* _WHAT TO WORK ON_: Return each line exactly, from the one that has "The width and" through the end of the entries, both ends included. Pictures do not belong.

*** Opening DATASET EXCERPTS ***

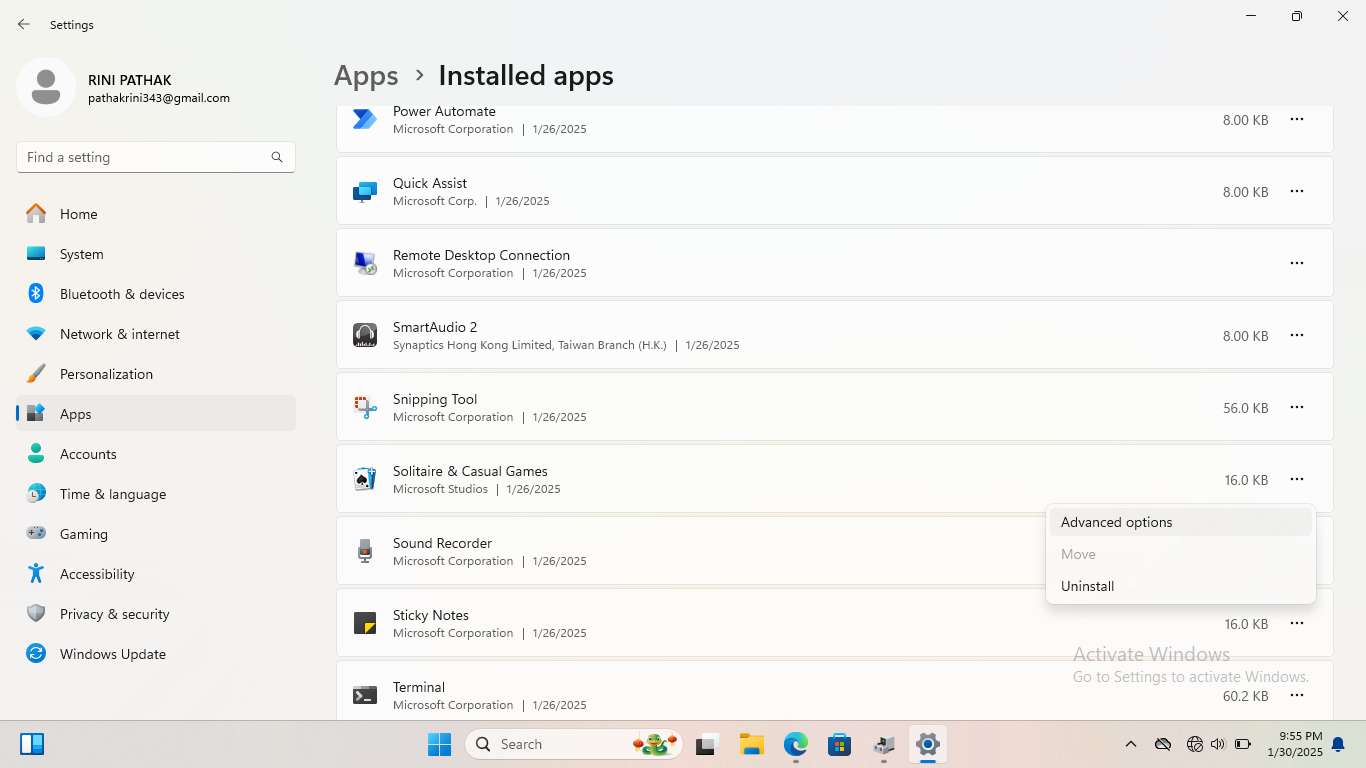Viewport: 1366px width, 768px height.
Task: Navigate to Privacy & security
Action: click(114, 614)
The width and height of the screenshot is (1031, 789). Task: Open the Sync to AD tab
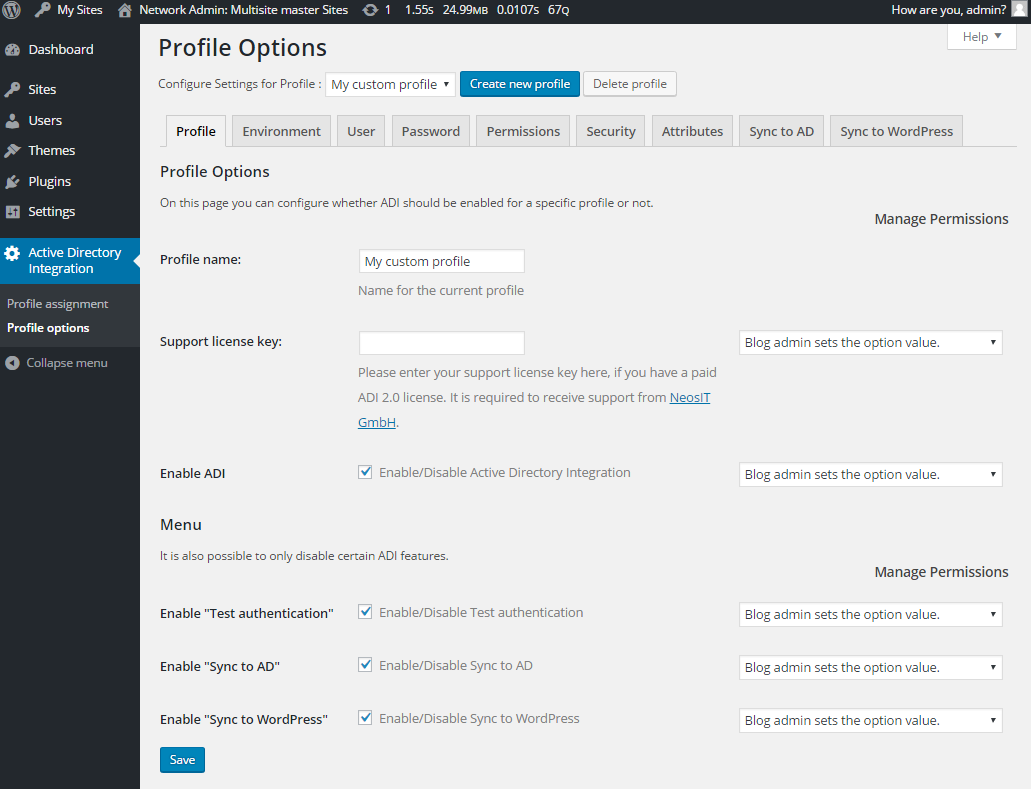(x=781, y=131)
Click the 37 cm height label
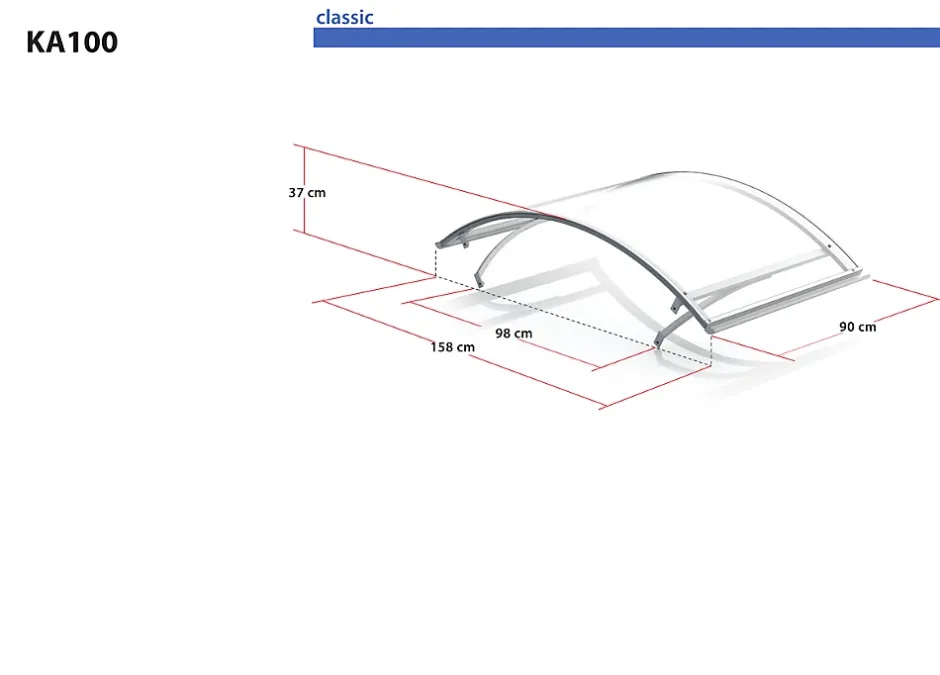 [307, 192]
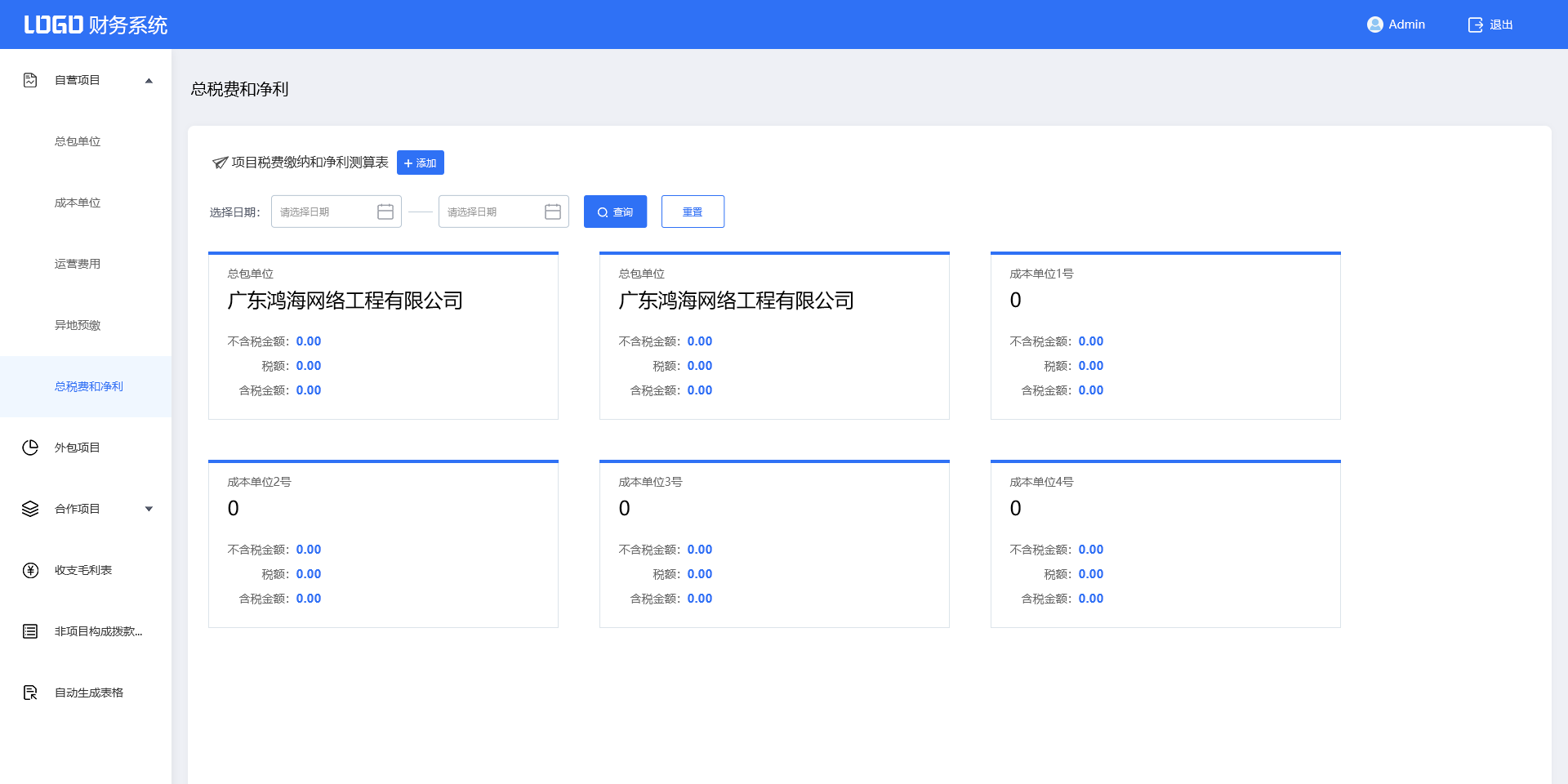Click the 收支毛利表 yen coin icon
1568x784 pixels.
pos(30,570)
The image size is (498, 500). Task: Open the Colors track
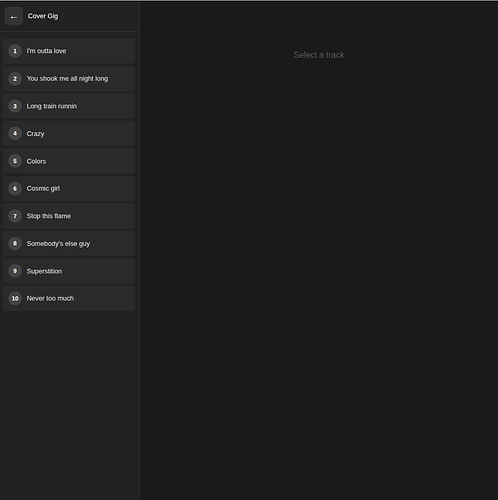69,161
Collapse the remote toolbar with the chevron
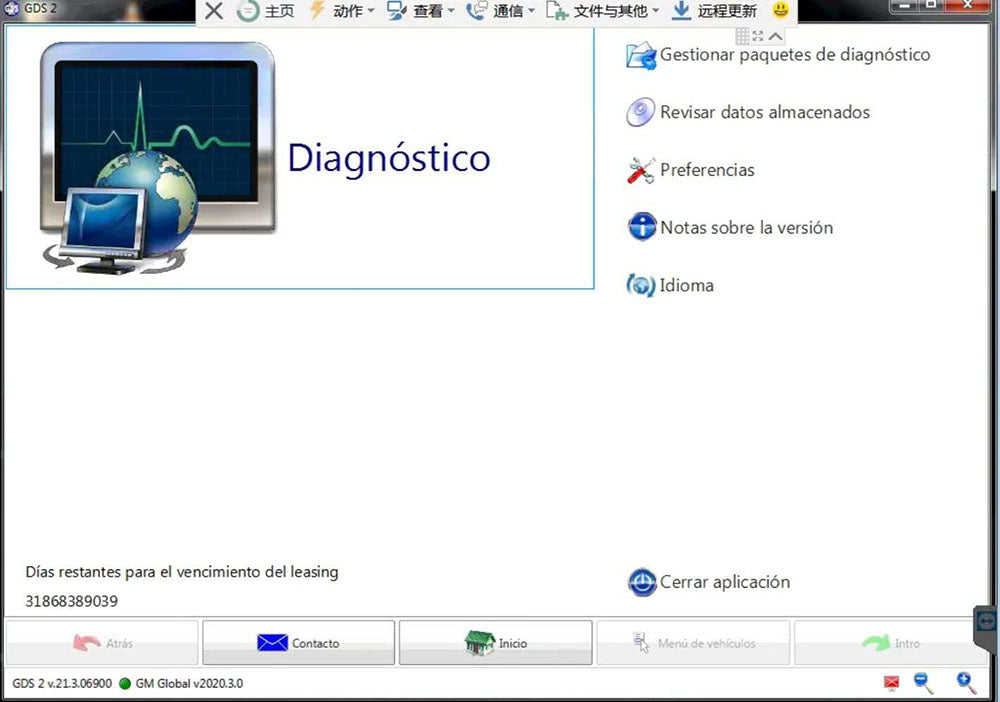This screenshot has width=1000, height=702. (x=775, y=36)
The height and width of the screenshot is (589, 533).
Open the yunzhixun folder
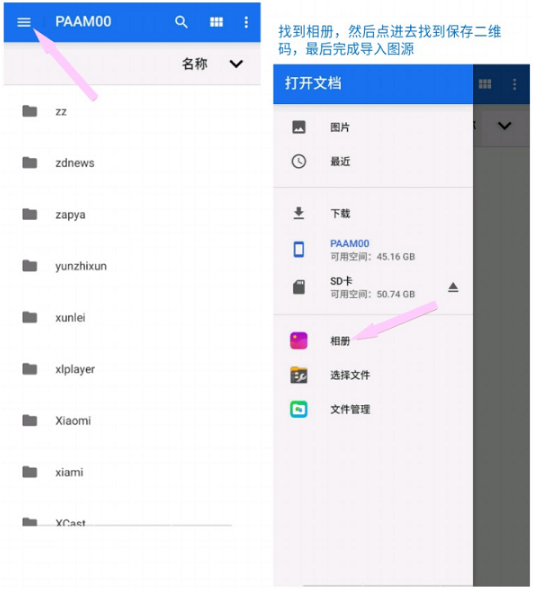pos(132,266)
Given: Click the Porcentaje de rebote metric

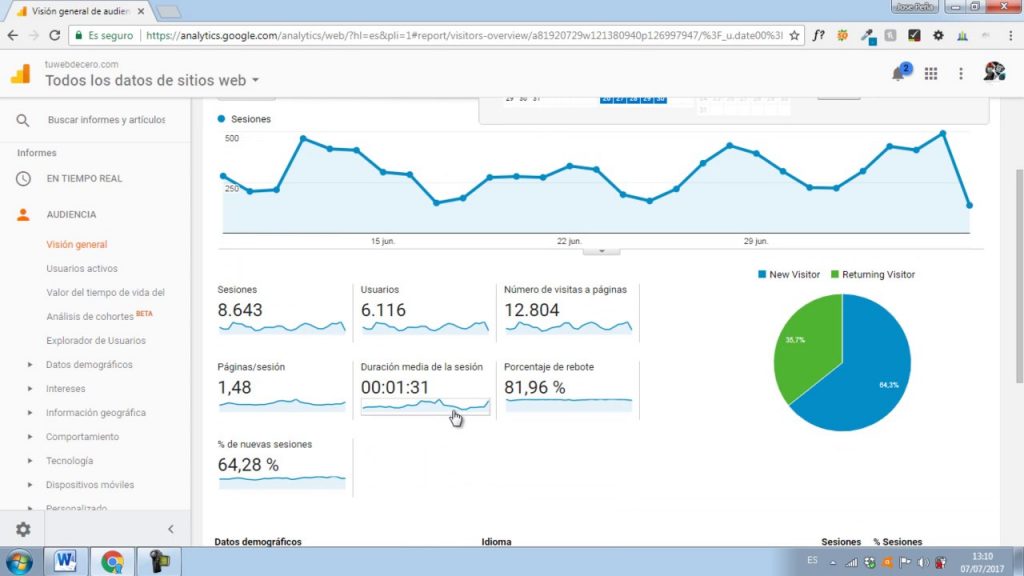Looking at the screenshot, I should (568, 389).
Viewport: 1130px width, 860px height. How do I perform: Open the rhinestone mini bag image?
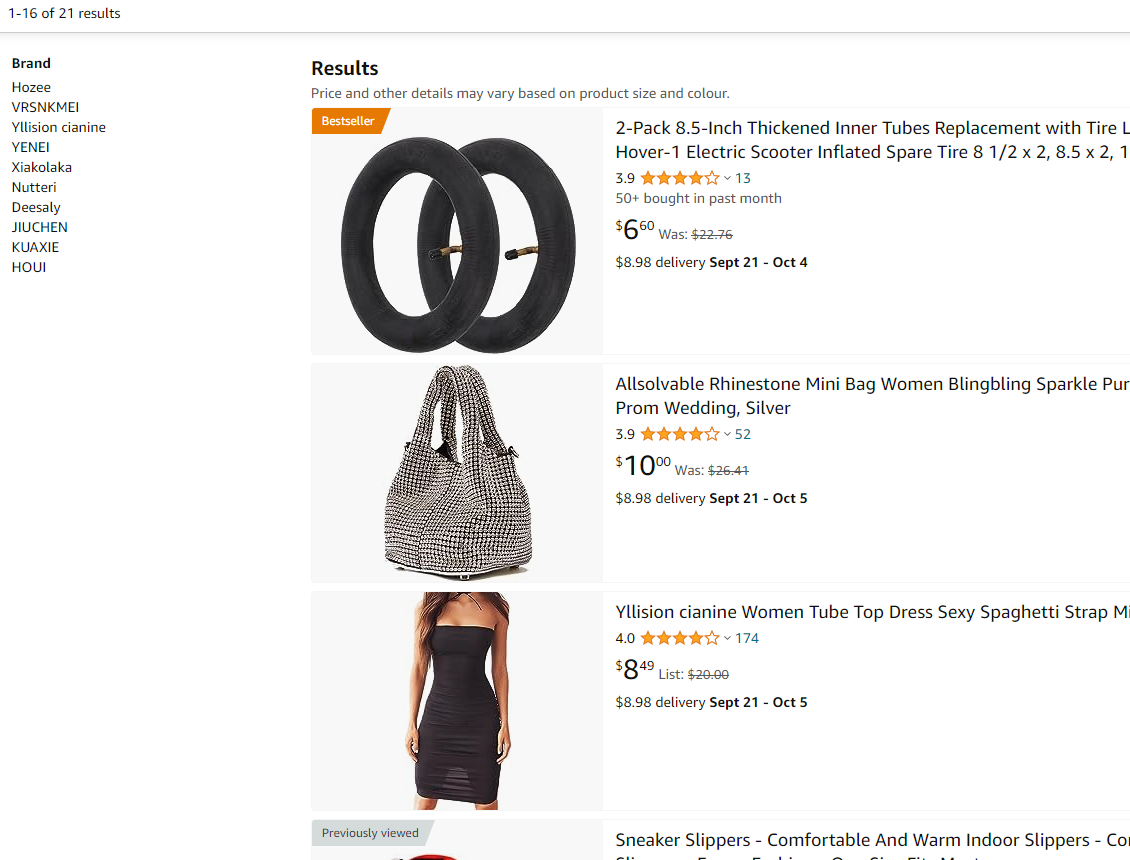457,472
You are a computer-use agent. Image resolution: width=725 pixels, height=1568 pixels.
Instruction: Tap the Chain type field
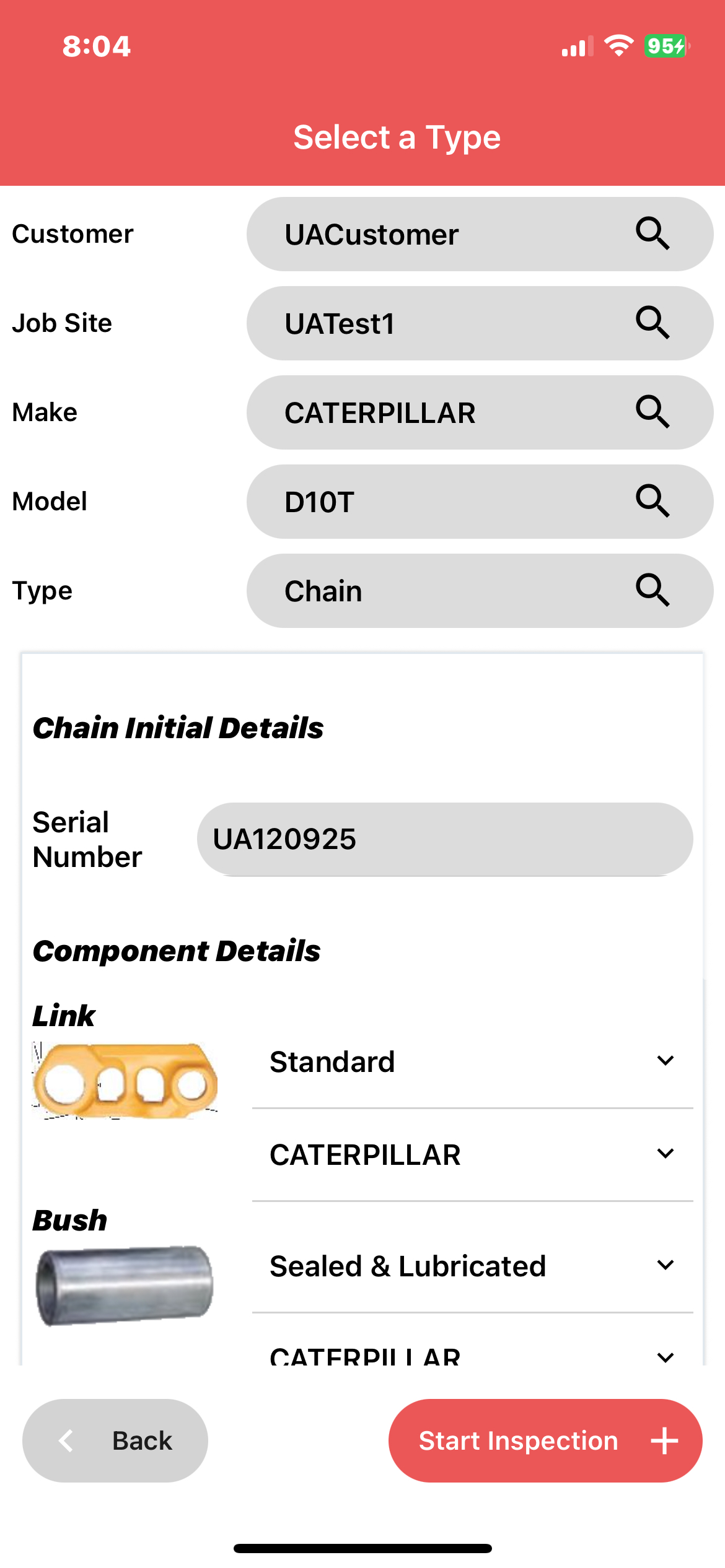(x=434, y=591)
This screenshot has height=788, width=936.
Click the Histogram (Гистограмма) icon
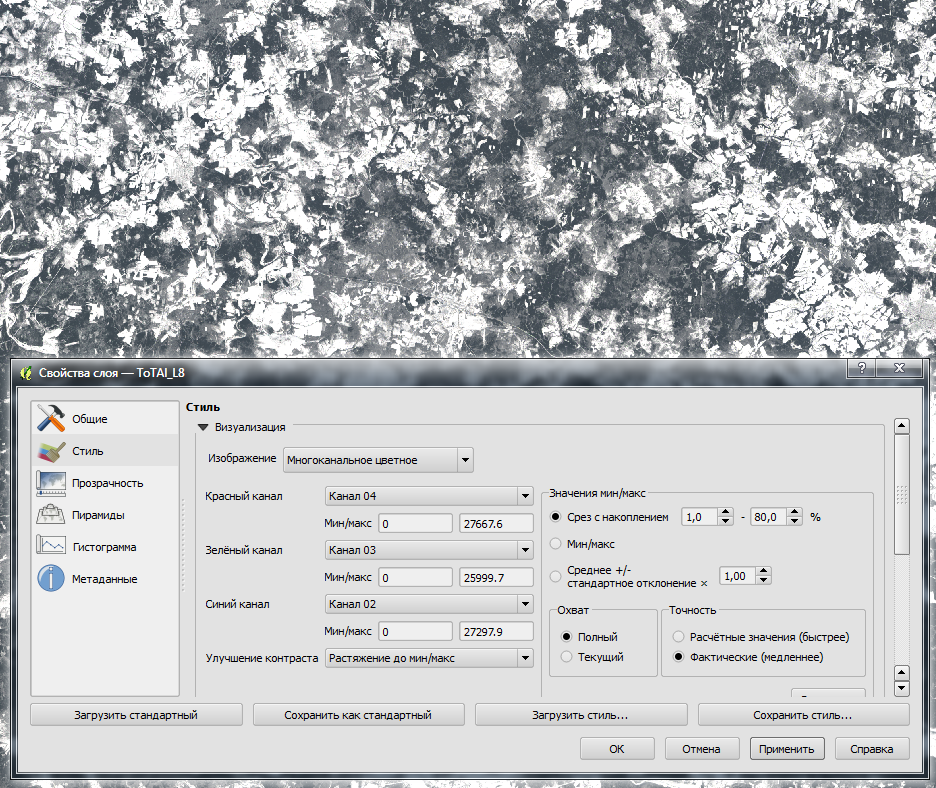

*** Closing DATASET EXCERPTS ***

* _RESULT_:
The width and height of the screenshot is (1031, 789). Task: Open the Sync to AD tab
(x=781, y=131)
Click the 37 cm height label
 [307, 192]
Click the 收支毛利表 yen coin icon
1568x784 pixels.
pos(30,570)
The image size is (498, 500). Task: Open the Colors track
69,161
Collapse the remote toolbar with the chevron
This screenshot has width=1000, height=702. (x=775, y=36)
The height and width of the screenshot is (589, 533).
Open the yunzhixun folder
pos(132,266)
Given: Click the Porcentaje de rebote metric

Looking at the screenshot, I should (568, 389).
Viewport: 1130px width, 860px height. How do I perform: Open the rhinestone mini bag image?
457,472
You are a computer-use agent. Image resolution: width=725 pixels, height=1568 pixels.
Instruction: Tap the Chain type field
(x=434, y=591)
This screenshot has height=788, width=936.
Click the Histogram (Гистограмма) icon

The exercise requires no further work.